Description of the task: Output only the lines of the entries that follow, starting at the one with "Select the 08:38 result box for match 3" and running down to the one with "The image size is (1121, 793).", both included and unchanged.

Data under study:
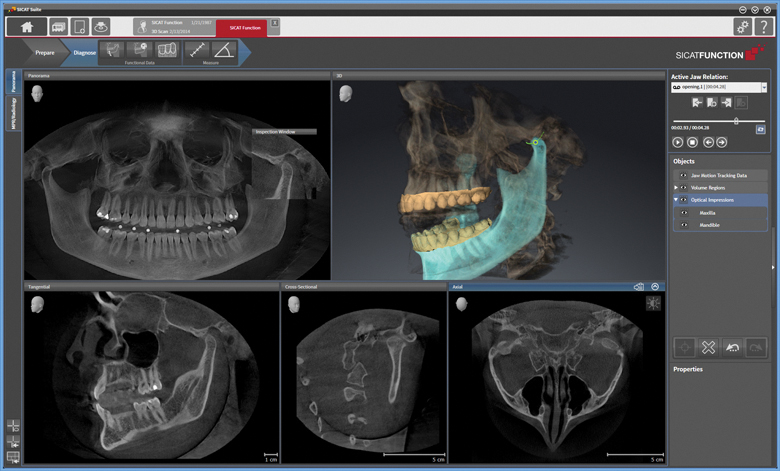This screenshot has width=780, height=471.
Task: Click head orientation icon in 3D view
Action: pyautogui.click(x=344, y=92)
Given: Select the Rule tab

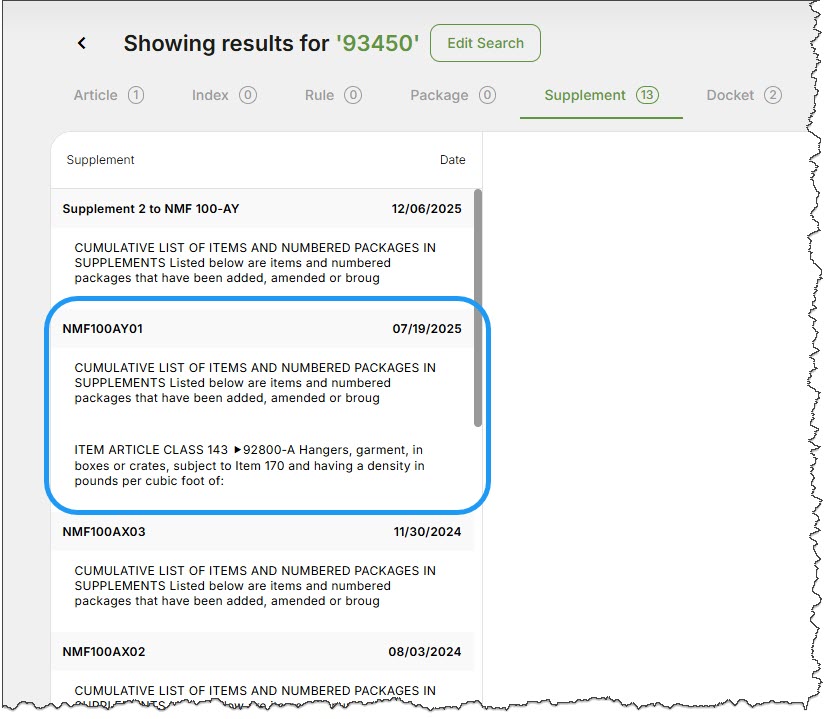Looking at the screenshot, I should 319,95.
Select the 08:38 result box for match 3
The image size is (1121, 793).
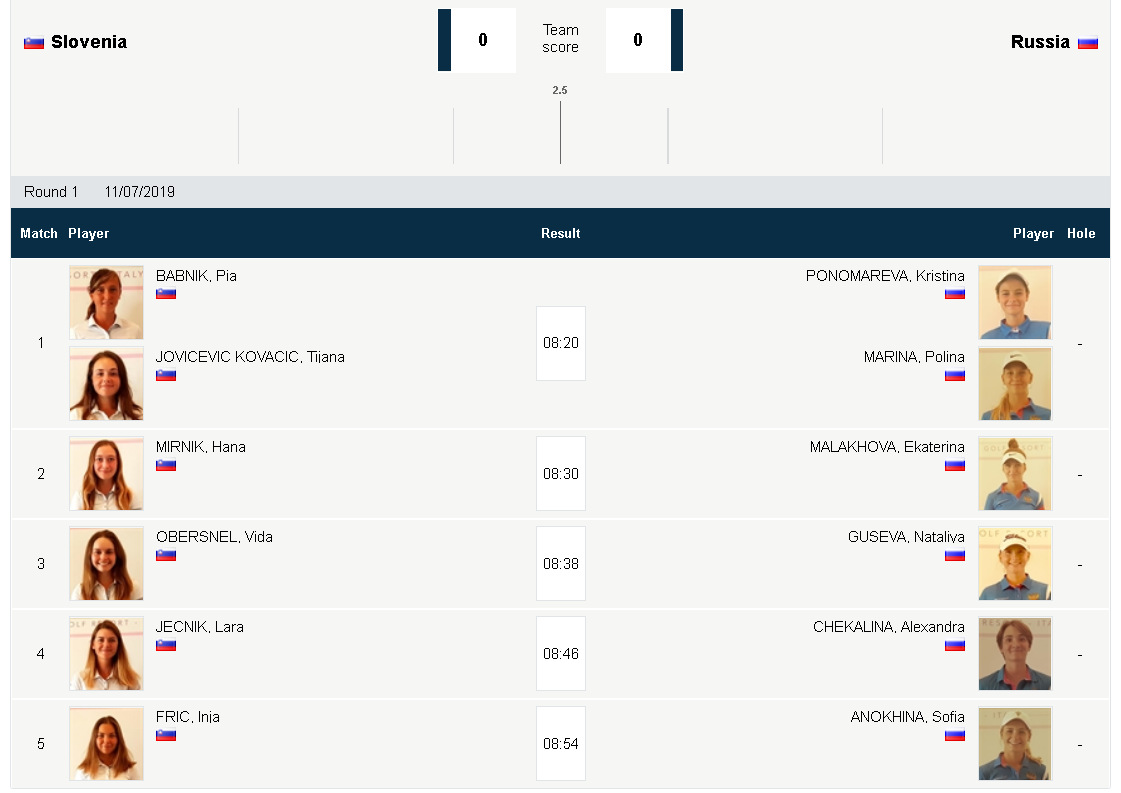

---

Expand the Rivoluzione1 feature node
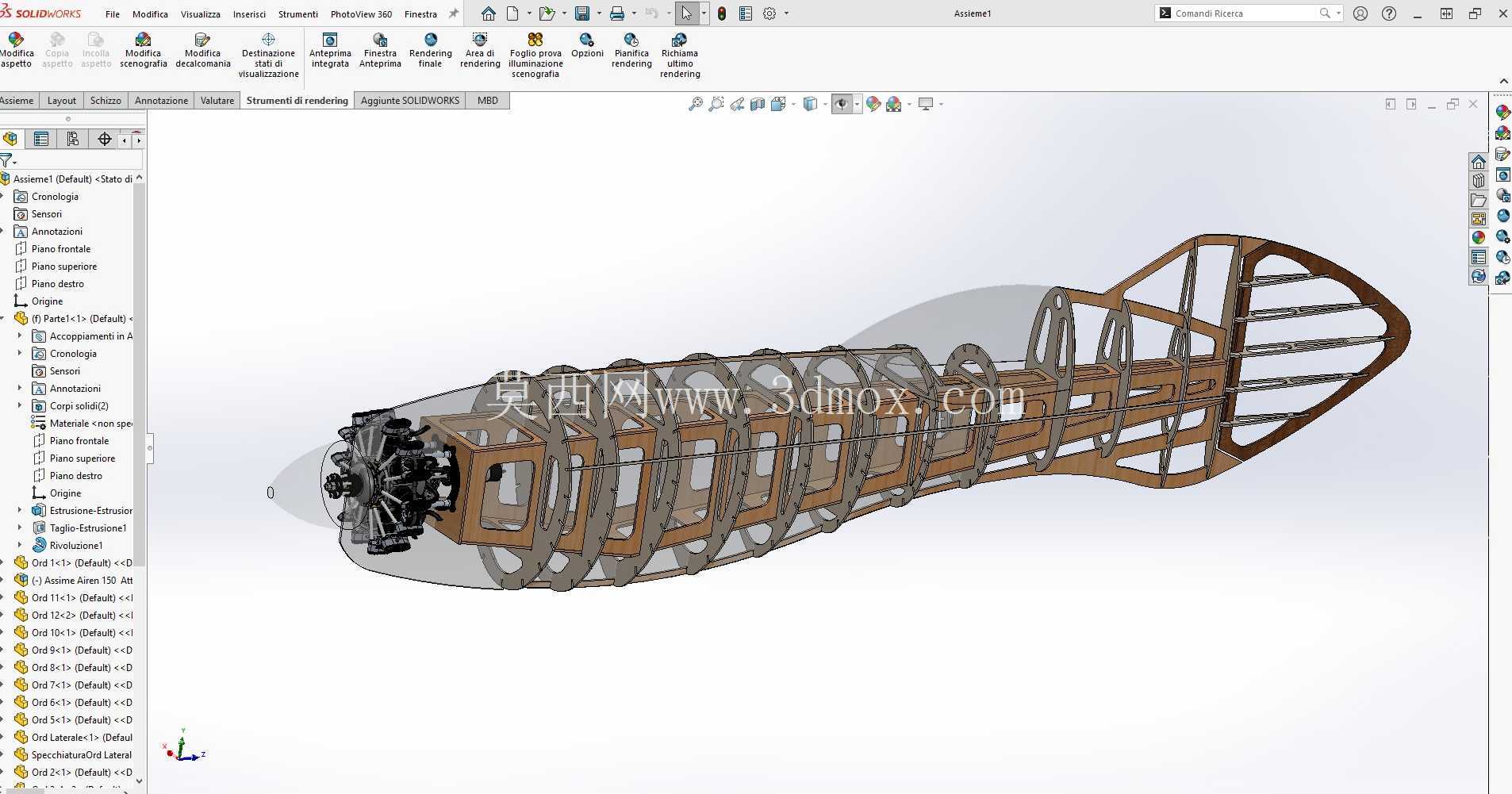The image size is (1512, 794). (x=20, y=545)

Expected answer:
Select the 08:38 result box for match 3
The image size is (1121, 793).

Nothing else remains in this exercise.